» WORK INSTRUCTIONS: Your job is to transcribe the material exactly, every line included.

» EXTRACTED ENTRIES:
-- -- --

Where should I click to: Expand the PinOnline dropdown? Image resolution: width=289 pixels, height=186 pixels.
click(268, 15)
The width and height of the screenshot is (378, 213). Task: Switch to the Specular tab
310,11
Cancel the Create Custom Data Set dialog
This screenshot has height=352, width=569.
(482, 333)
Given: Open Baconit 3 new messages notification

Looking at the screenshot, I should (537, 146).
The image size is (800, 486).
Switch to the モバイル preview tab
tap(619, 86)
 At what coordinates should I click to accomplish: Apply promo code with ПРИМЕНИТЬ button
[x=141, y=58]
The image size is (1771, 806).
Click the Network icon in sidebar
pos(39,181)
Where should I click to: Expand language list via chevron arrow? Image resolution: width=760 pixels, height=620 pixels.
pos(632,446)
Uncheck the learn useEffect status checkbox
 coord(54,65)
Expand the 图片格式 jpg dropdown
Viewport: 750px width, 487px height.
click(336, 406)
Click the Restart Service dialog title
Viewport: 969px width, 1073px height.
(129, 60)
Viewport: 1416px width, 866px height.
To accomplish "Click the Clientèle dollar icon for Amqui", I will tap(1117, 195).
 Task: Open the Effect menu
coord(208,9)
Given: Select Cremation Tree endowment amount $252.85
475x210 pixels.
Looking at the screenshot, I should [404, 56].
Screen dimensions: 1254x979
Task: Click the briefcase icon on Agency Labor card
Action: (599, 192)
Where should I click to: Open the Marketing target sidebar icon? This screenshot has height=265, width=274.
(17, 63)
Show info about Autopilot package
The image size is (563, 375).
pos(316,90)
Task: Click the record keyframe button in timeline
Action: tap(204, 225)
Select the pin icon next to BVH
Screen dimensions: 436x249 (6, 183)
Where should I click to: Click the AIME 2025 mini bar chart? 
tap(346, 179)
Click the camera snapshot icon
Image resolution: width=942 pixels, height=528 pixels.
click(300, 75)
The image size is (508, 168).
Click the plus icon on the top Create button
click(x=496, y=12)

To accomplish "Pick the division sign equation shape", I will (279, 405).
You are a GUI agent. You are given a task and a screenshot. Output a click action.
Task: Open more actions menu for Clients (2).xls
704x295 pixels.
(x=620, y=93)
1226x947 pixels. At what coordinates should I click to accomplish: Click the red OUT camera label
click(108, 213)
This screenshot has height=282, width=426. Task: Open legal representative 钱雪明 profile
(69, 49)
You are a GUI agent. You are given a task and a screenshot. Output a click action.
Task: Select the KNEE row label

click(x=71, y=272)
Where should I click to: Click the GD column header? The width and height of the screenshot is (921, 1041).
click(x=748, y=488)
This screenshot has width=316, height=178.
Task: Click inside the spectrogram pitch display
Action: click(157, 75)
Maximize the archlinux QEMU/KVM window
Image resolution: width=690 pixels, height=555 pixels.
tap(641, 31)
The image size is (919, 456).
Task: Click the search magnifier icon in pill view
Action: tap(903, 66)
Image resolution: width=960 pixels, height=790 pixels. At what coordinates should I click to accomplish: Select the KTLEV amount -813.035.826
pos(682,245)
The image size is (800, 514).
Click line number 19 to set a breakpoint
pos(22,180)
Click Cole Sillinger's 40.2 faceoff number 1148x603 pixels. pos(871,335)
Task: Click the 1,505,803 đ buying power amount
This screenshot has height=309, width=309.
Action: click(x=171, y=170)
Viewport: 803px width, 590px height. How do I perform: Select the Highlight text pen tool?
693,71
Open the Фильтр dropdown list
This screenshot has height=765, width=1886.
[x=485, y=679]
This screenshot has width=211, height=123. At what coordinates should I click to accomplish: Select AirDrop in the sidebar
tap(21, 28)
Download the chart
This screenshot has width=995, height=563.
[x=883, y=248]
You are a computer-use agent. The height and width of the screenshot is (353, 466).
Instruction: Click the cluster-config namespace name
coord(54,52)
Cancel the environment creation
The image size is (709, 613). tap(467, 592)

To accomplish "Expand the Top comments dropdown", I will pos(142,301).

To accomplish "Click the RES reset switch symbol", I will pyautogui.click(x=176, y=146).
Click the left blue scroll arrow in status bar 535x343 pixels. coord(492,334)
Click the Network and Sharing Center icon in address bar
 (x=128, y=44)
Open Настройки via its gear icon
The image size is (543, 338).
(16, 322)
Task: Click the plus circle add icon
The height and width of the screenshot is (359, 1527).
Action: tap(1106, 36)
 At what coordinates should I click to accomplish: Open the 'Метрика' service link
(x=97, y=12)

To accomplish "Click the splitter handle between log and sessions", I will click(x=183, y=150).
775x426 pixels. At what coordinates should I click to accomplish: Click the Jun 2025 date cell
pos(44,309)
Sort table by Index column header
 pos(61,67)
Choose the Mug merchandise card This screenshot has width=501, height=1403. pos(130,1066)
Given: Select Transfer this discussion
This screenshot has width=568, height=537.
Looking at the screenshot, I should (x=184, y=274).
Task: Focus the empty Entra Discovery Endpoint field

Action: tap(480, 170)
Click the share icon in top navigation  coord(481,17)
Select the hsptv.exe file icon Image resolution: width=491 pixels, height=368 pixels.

-- -- --

» TASK OUTPUT:
Where should I click to: Expand the PinOnline dropdown? Image resolution: width=289 pixels, height=186 pixels.
click(268, 15)
The width and height of the screenshot is (378, 213). Task: Switch to the Specular tab
310,11
Cancel the Create Custom Data Set dialog
This screenshot has height=352, width=569.
(482, 333)
Given: Open Baconit 3 new messages notification

Looking at the screenshot, I should (537, 146).
The image size is (800, 486).
Switch to the モバイル preview tab
tap(619, 86)
 At what coordinates should I click to accomplish: Apply promo code with ПРИМЕНИТЬ button
[x=141, y=58]
The image size is (1771, 806).
Click the Network icon in sidebar
pos(39,181)
Where should I click to: Expand language list via chevron arrow? Image resolution: width=760 pixels, height=620 pixels.
pos(632,446)
Uncheck the learn useEffect status checkbox
 coord(54,65)
Expand the 图片格式 jpg dropdown
Viewport: 750px width, 487px height.
click(336, 406)
Click the Restart Service dialog title
Viewport: 969px width, 1073px height.
(129, 60)
Viewport: 1416px width, 866px height.
To accomplish "Click the Clientèle dollar icon for Amqui", I will tap(1117, 195).
 Task: Open the Effect menu
coord(208,9)
Given: Select Cremation Tree endowment amount $252.85
475x210 pixels.
Looking at the screenshot, I should [404, 56].
Screen dimensions: 1254x979
Task: Click the briefcase icon on Agency Labor card
Action: (599, 192)
Where should I click to: Open the Marketing target sidebar icon? This screenshot has height=265, width=274.
(17, 63)
Show info about Autopilot package
The image size is (563, 375).
pos(316,90)
Task: Click the record keyframe button in timeline
Action: tap(204, 225)
Select the pin icon next to BVH
Screen dimensions: 436x249 (6, 183)
Where should I click to: Click the AIME 2025 mini bar chart? 
tap(346, 179)
Click the camera snapshot icon
Image resolution: width=942 pixels, height=528 pixels.
click(300, 75)
The image size is (508, 168).
Click the plus icon on the top Create button
click(x=496, y=12)

To accomplish "Pick the division sign equation shape", I will (279, 405).
You are a GUI agent. You are given a task and a screenshot. Output a click action.
Task: Open more actions menu for Clients (2).xls
704x295 pixels.
(x=620, y=93)
1226x947 pixels. At what coordinates should I click to accomplish: Click the red OUT camera label
click(108, 213)
This screenshot has height=282, width=426. Task: Open legal representative 钱雪明 profile
(69, 49)
You are a GUI agent. You are given a task and a screenshot. Output a click action.
Task: Select the KNEE row label

click(x=71, y=272)
Where should I click to: Click the GD column header? The width and height of the screenshot is (921, 1041).
click(x=748, y=488)
This screenshot has width=316, height=178.
Task: Click inside the spectrogram pitch display
Action: click(157, 75)
Maximize the archlinux QEMU/KVM window
Image resolution: width=690 pixels, height=555 pixels.
tap(641, 31)
The image size is (919, 456).
Task: Click the search magnifier icon in pill view
Action: tap(903, 66)
Image resolution: width=960 pixels, height=790 pixels. At what coordinates should I click to accomplish: Select the KTLEV amount -813.035.826
pos(682,245)
The image size is (800, 514).
Click line number 19 to set a breakpoint
pos(22,180)
Click Cole Sillinger's 40.2 faceoff number 1148x603 pixels. pos(871,335)
Task: Click the 1,505,803 đ buying power amount
This screenshot has height=309, width=309.
Action: click(x=171, y=170)
Viewport: 803px width, 590px height. How do I perform: Select the Highlight text pen tool?
693,71
Open the Фильтр dropdown list
This screenshot has height=765, width=1886.
[x=485, y=679]
This screenshot has width=211, height=123. At what coordinates should I click to accomplish: Select AirDrop in the sidebar
tap(21, 28)
Download the chart
This screenshot has width=995, height=563.
[x=883, y=248]
You are a computer-use agent. The height and width of the screenshot is (353, 466).
Instruction: Click the cluster-config namespace name
coord(54,52)
Cancel the environment creation
The image size is (709, 613). tap(467, 592)

To accomplish "Expand the Top comments dropdown", I will pos(142,301).

To accomplish "Click the RES reset switch symbol", I will pyautogui.click(x=176, y=146).
Click the left blue scroll arrow in status bar 535x343 pixels. coord(492,334)
Click the Network and Sharing Center icon in address bar
 (x=128, y=44)
Open Настройки via its gear icon
The image size is (543, 338).
(16, 322)
Task: Click the plus circle add icon
The height and width of the screenshot is (359, 1527).
Action: tap(1106, 36)
 At what coordinates should I click to accomplish: Open the 'Метрика' service link
(x=97, y=12)

To accomplish "Click the splitter handle between log and sessions", I will click(x=183, y=150).
775x426 pixels. At what coordinates should I click to accomplish: Click the Jun 2025 date cell
pos(44,309)
Sort table by Index column header
 pos(61,67)
Choose the Mug merchandise card This screenshot has width=501, height=1403. pos(130,1066)
Given: Select Transfer this discussion
This screenshot has width=568, height=537.
Looking at the screenshot, I should (x=184, y=274).
Task: Focus the empty Entra Discovery Endpoint field

Action: tap(480, 170)
Click the share icon in top navigation  coord(481,17)
Select the hsptv.exe file icon Image resolution: width=491 pixels, height=368 pixels.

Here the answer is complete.